Ci sono dei festival musicali in tutto il mondo che raccolgono migliaia di persone. Solo il Tomorrowland ha raccolto in 3 giorni 180 mila persone provenienti da 214 Paesi, 15 palchi con relative scenografie stile Walt Disney  e oltre 400 artisti. Costo del biglietto per l’intera manifestazione? 200 euro. La line up è sempre selezionatissima: deejays provenienti da tutto il mondo che intrattengono i ragazzi che hanno solo voglia di aggregazione e divertimento. Lo Sziget di Budapest l’anno scorso ha aggregato 400.000 persone offrendo giostre, degustazioni, teatro, danze afroamericane, pizzica salentina e molto altro.

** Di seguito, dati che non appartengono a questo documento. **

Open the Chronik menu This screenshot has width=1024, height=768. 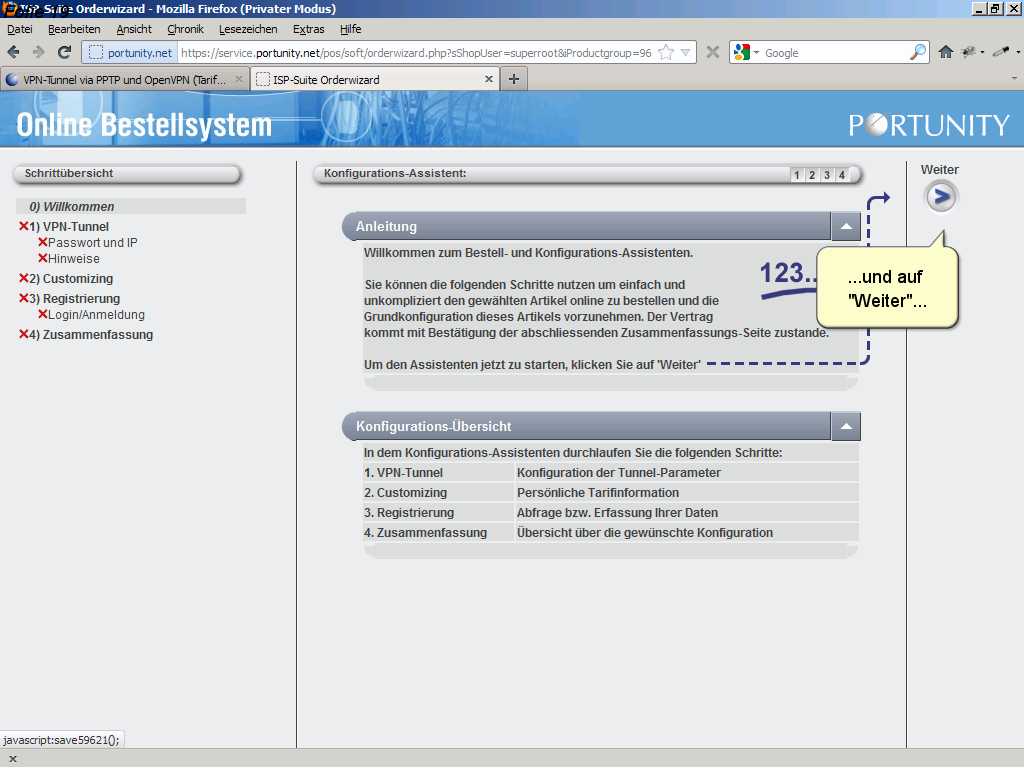click(184, 29)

Sono luoghi in cui la cultura vive e si fa sentire. Luoghi in cui i biglietti vengono venduti in pochi minuti dalla messa in vendita e sono, poi, introvabili. Luoghi dove i giovani si sentono liberi di respirare l’arte dei nostri tempi.
 
Eppure, in Italia non riusciamo a fare nulla di simile. Ogni anno partecipo ad eventi musicali, messi in piedi con sacrificio come la Notte della Taranta che richiama turisti da tutto il mondo, ma indubbiamente è un evento molto ridimensionato rispetto quelli esteri.
 
Eppure parliamo di numeri stratosferici: 180 mila persone, 400 mila persone che arriverebbero nel nostro Paese solo per un Festival, numeri non da poco. Con l’offerta turistica che distingue l’Italia puntare su “i giovani” e le loro passioni sarebbe un investimento. Anche se c’è da dire che in questi Festival non sono solo i giovani ad andarci, ma gente di tutta l’età che ha voglia di vivere un evento a 360 gradi.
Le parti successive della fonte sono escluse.